* **WHAT YOU HAVE TO DO**: Reproduce, exactly and in full, the records that follow, minus any pictures.

* **EXTRACTED RECORDS**:
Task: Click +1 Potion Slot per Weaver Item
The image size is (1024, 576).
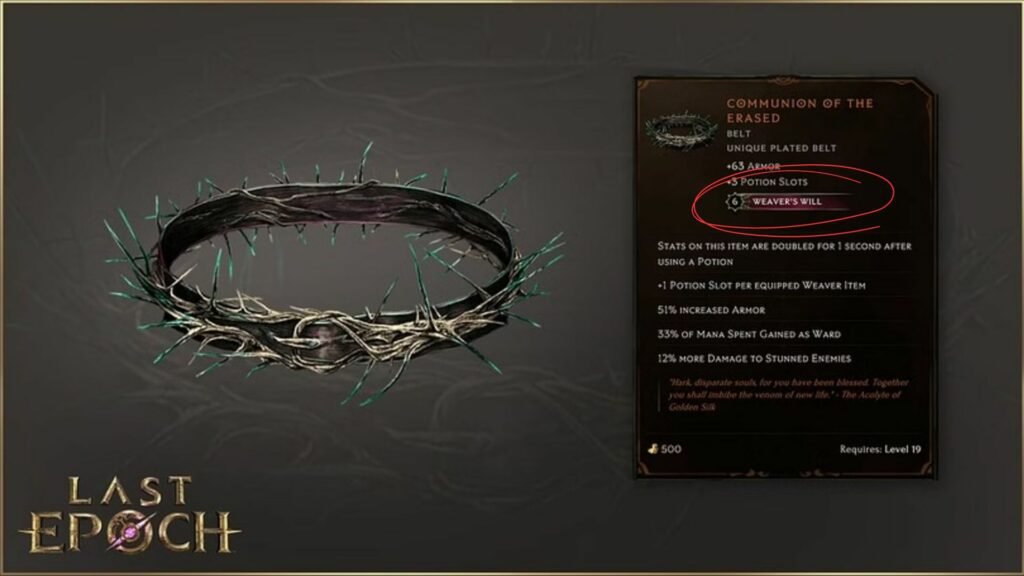Action: coord(761,285)
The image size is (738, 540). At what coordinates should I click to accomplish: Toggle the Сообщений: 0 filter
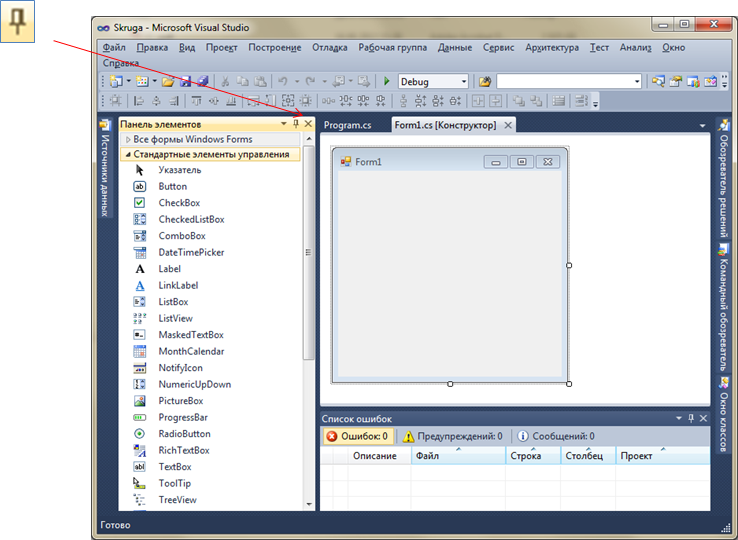click(555, 437)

* **ANSWER AREA**:
Task: Click +1 Potion Slot per Weaver Item
The image size is (1024, 576).
Action: coord(761,285)
The image size is (738, 540). At what coordinates should I click to accomplish: Toggle the Сообщений: 0 filter
click(555, 437)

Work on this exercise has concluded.